Budget cutting dominated the long-term care agenda in Kansas in 2002. The budget reductions caused increases in waiting lists for home and community-based services as well as legal action from advocates who were fighting proposed reductions in spending. Two legislative reports addressed long-term care insurance, transfer of assets for Medicaid eligibility, and controlling the costs of long-term care.

 

The Budget

In August and November 2002, Governor Bill Graves called for buget allotment reductions that included a $13.6 million cut from the Department on Aging and a $32.6 million cut in the budget of the Department of Social and Rehabilitation Services. The actions taken included cuts to a Department of Social and Rehabilitation Services program that provides in-home assistance for daily activities, such as bathing and dressing for frail and elderly people. An estimated 350 people who were receiving services no longer were eligible for the program.

The 2002 Legislature reduced the Medicaid nursing home budget by $8.9 million. The Department on Aging was preparing to reduce funding for Meals on Wheels programs. Eligibility was to be capped for health and homemaking services through the Senior Care program. As of December 31, 2002, the number of eligible seniors on the waiting list for the Senior Care program totaled 650. A freeze on new applicants to the Medicaid Frail Elders home and community-based waiver program was instituted in April 2002. At that time, enrollment in the program totaled 5,350. As of January 2003, the waiver program had a waiting list of more than 1,000.

In October 2002, a statewide advocacy organization (InterHab) that represents agencies serving people with developmental disabilities filed a lawsuit against the state for failing to provide adequate funding of community services under the 1996 Developmental Disabilities Reform Act. The advocates contended that the cumulative shortfall in spending since passage of the legislation was at least $300 million.

In further action in January 2003, the organization asked the courts to stop the implementation of emergency budget cuts ordered by Governor Graves.

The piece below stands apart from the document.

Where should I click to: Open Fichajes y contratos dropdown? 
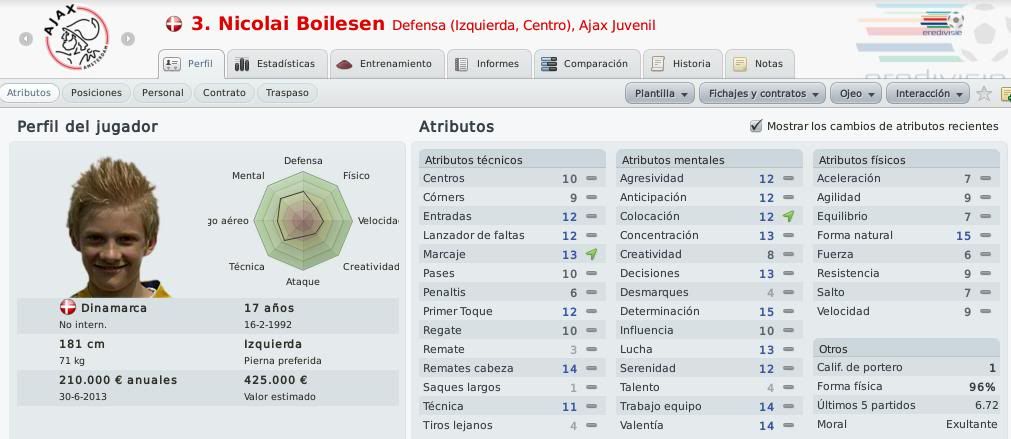point(762,93)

InterHab attorneys said the level of funding already was illegal, with the cuts only making it worse. The lawsuit also said the Kansas Department of Social and Rehabilitation Services failed to give service providers 30 days' notice of the cuts, as required by state law. On February 11, 2003, the court turned down the request for a temporary restraining order.

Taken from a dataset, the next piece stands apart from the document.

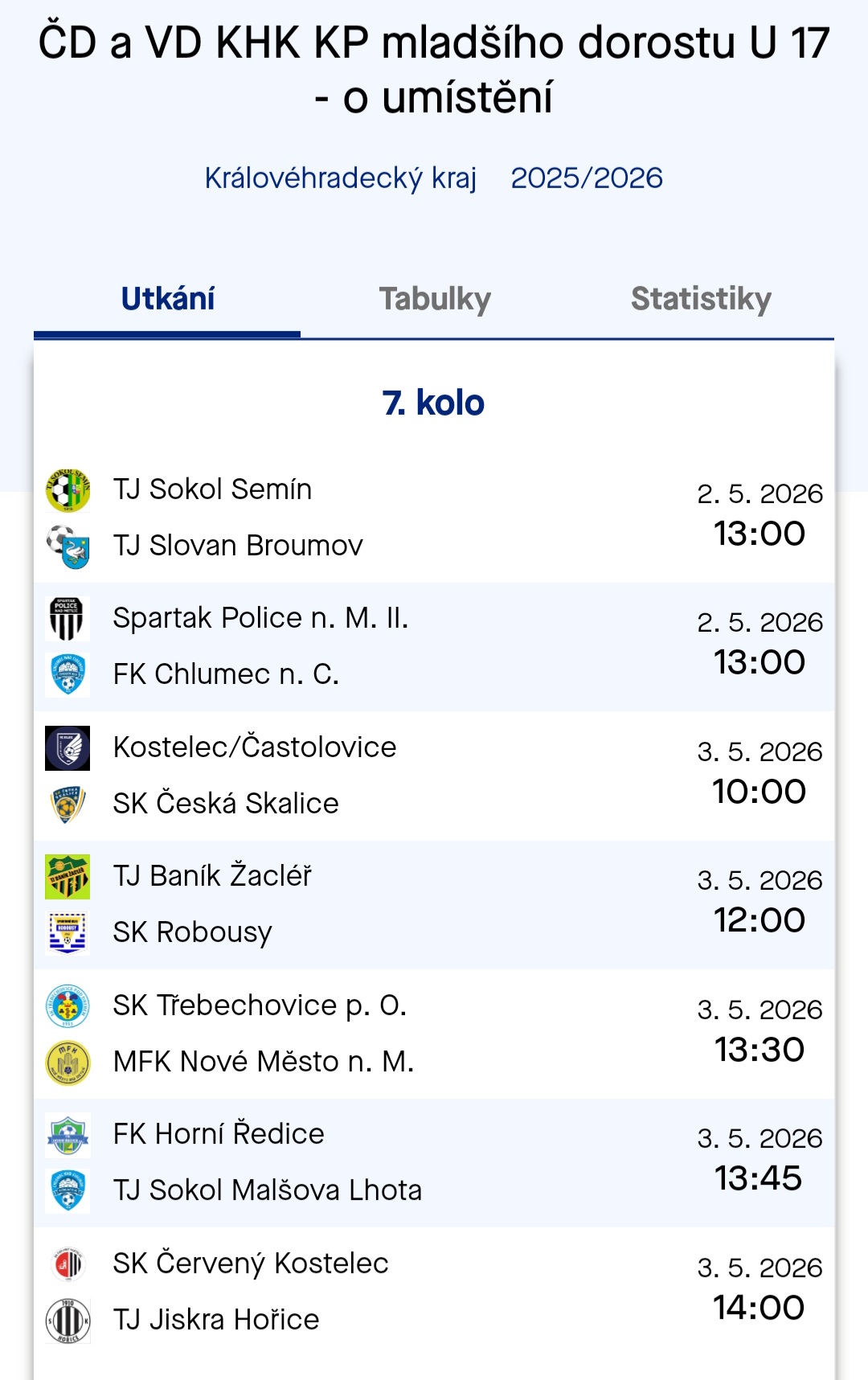Click the TJ Slovan Broumov club logo
Image resolution: width=868 pixels, height=1380 pixels.
point(68,547)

When incoming Governor Kathleen Sebelius presented her FY 2004 budget, she urged restoration of some of these cuts, including funding of the Senior Care Act, state aid for mental health, and additional funding to help those on waiting lists for home and community-based services.

 

Planning and Reports

The President's Task Force on Medicaid Reform issued its final report to the 2003 Legislature on March 21, 2003. Long-term care was one of the issues the task force addressed, including a proposal for a statewide public education campaign on the importance of buying long-term care insurance. The task force also recommended a tax deduction and refundable tax credit for long-term care insurance premiums. The task force also proposed a number of legislative and regulatory changes to tighten transfer of asset requirements for Medicaid eligibility, including increasing the look-back period to 60 months from the current 36 months and supporting legislation that would permit a lien on property of a Medicaid recipient who had been in a long-term care facility for a year or more.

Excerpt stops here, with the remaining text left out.